— BEGIN Source excerpt —

All posts in Web Development

Introducing Carlyle Delivers HTML Emails

hammer

I mentioned a couple weeks ago in my post on The Anatomy of an Email that we had a new friend we would be announcing soon. Well, today is the day. It is my pleasure to introduce you to Carlyle Delivers.

Carlyle Delivers Logo

Yep, he's an ice cream cone who rocks a monocle.

What is Carlyle Delivers?

Short answer, Carlyle sends beautiful HTML emails that work in a wide variety of email clients and on your phone, iPad, or computer. If you receive Bethel eNews or the Royal Recap, you’ve already seen Carlyle in action. Last year’s Christmas video and email was also made possible by Carlyle.

What can it do?

What can’t it do? Well, it can’t write a good email for you and it can’t make people respond. But, it can help make your email better and hopefully encourage more people to respond. Some of the great features of Carlyle:

  • Beautiful email templates. They look great—and they’re easy to use. Drop in a photo or two, add some content, and get your message out. We’re starting with some great reusable templates and plan on adding some additional ones as we reveal Bethel’s new visual identity next year.
  • Usable response data. Wonder if people are reading your emails? Maybe you’re not even sure if they’re receiving it. Carlyle can let you know if your message was successfully delivered, opened, and if the recipient clicked on any of the links (you do have a link or two, right?).

— END Source excerpt —

Decide whether each statement agrees with the Carlyle Delivers post, giving yes or no and quoting the deciding words from the post.
1. Carlyle can write a good email for you.
2. Carlyle can report whether a recipient clicked on any links in a message.
3. The Carlyle logo shows an ice cream cone wearing a monocle.
Answer using only the Carlyle Delivers post.

— BEGIN Source material —

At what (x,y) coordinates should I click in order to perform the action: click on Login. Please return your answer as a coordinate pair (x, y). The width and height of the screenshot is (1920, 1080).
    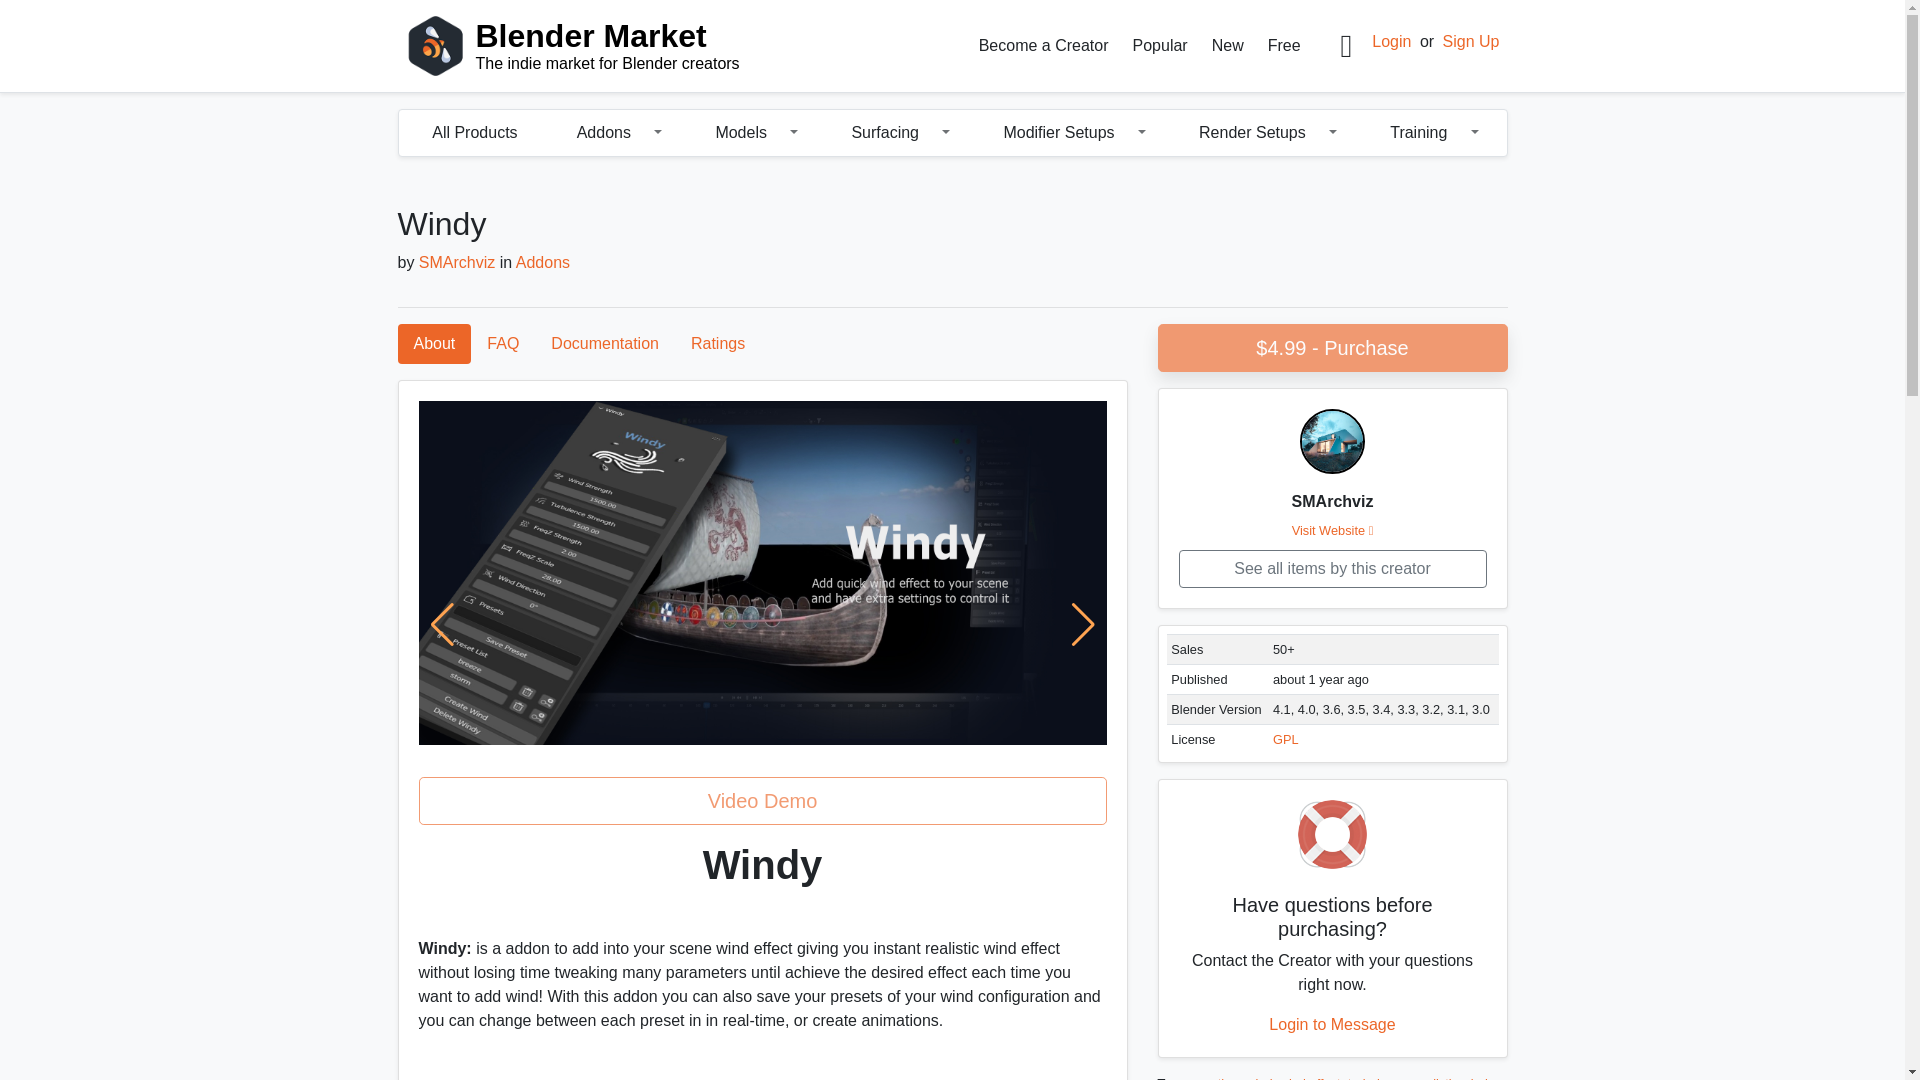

— END Source material —

**Finished answer**:
1. No: "it can’t write a good email for you"
2. Yes: "if the recipient clicked on any of the links"
3. Yes: "he's an ice cream cone who rocks a monocle"